What does SAP Security mean?
With this term (SAP Security) we identify a cluster of activities of securing SAP systems and of all information contained inside of them.
There are many activities which can be executed regarding the area of data security and SAP information security, for example:
- On the applicative level
- Definition of an SAP authorization concept both for end users and IT personnel, or super users
- Securing basis authorizations. These are the purely IT authorizations that often are mistakenly assigned to end users
- Critical actions and/or critical permissions verification. In this topic the IT or ICT authorizations are included, but also critical business authorizations (i.e. master data maintain, purchase order releases management and so on)
- Definition of an authorization model for system and interface users.
- Definition of a model for the compliance to the Segregation of Duties
- Definition of a model for the compliance to particular regulations like ISO, GxP, GDPR.
- Authorization revising or review of an already existing model
- Management of Cloud systems access and hybrid models
- On the infrastructure level (Presentation, Communication, Database)
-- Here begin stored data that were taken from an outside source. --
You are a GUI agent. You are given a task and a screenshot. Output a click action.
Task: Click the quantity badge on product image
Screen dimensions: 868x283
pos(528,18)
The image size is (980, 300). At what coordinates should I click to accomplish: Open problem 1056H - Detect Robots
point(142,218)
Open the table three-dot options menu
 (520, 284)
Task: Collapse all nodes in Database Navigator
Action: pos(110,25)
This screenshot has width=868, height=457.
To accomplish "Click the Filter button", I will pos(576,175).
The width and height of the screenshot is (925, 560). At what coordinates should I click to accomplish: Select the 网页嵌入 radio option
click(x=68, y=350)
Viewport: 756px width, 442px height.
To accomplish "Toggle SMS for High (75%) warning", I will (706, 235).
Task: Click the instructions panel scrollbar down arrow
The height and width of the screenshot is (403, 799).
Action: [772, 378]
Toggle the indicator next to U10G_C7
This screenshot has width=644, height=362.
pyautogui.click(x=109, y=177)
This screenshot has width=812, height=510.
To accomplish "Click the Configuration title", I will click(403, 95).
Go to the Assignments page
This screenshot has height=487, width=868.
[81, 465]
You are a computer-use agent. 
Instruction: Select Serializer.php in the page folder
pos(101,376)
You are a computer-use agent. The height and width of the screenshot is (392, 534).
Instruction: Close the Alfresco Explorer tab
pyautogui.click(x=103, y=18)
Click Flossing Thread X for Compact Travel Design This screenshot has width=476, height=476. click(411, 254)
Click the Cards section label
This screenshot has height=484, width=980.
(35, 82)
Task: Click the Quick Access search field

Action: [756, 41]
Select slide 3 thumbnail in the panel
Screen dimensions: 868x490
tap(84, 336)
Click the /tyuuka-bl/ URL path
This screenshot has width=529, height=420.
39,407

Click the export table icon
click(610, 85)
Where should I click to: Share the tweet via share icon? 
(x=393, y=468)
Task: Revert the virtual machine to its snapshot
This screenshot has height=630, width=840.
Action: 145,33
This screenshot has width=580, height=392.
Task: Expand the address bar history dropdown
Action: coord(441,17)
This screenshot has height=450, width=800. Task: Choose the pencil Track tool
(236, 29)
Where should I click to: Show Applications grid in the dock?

- SAP systems hardening. Many security configurations are not active by default. They have to be activated
- Communication cryptography
- Securing of SAP GUI
- HANA Security configurations activation (for HANA database)
- On the programming level
On of the most underestimated aspects is the cycle of life from a SAP code (ABAP) security stand point. All the aspects of applicative security are based on controls defined inside of programs. It is essential to follow logics of Safe programming in SAP
Keep on reading to learn what SAP Security means!
During a new project of SAP ECC or S/4HANA installation (or other SAP systems, Cloud or On-premises) the definition of an authorization concept allows for an early and optimal organization, with the objective of simplifying the management of authorizations and grant a true compliance to regulations such as GDPR, SOX, ISO, GxP).
It’s however frequent for authorizations to be put behind compared to other project priorities. In many cases this means a project go-live with wide authorizations and not completely under control.
In these situations, it’s easy to end up, after the go live, with authorization models that can bring to a decline of governance and to a very burdensome maintaining in the day by day activities. That is why in many cases companies notice authorization problems only after the go-live phase. Some of the main problems that an inadequate authorization model bring are the following:
- Authorizations are hard to maintain in terms of effort
- There is no authorization model that can be applied to the company if this evolves (merges/acquisitions).
- There is no quick and easy check on “who does what”
- Non-conformities are often found by internal or external auditors.
- Users are always given more authorizations but these are never removed (in spite of function switches).
Projects of SAP authorizations review
As seen above, often companies start an SAP project and only later note authorization problems. A company with thousands of SAP users can be managed (from an authorization standpoint) by a small team of people or by tens of people, depending on which authorization concept has been adopted.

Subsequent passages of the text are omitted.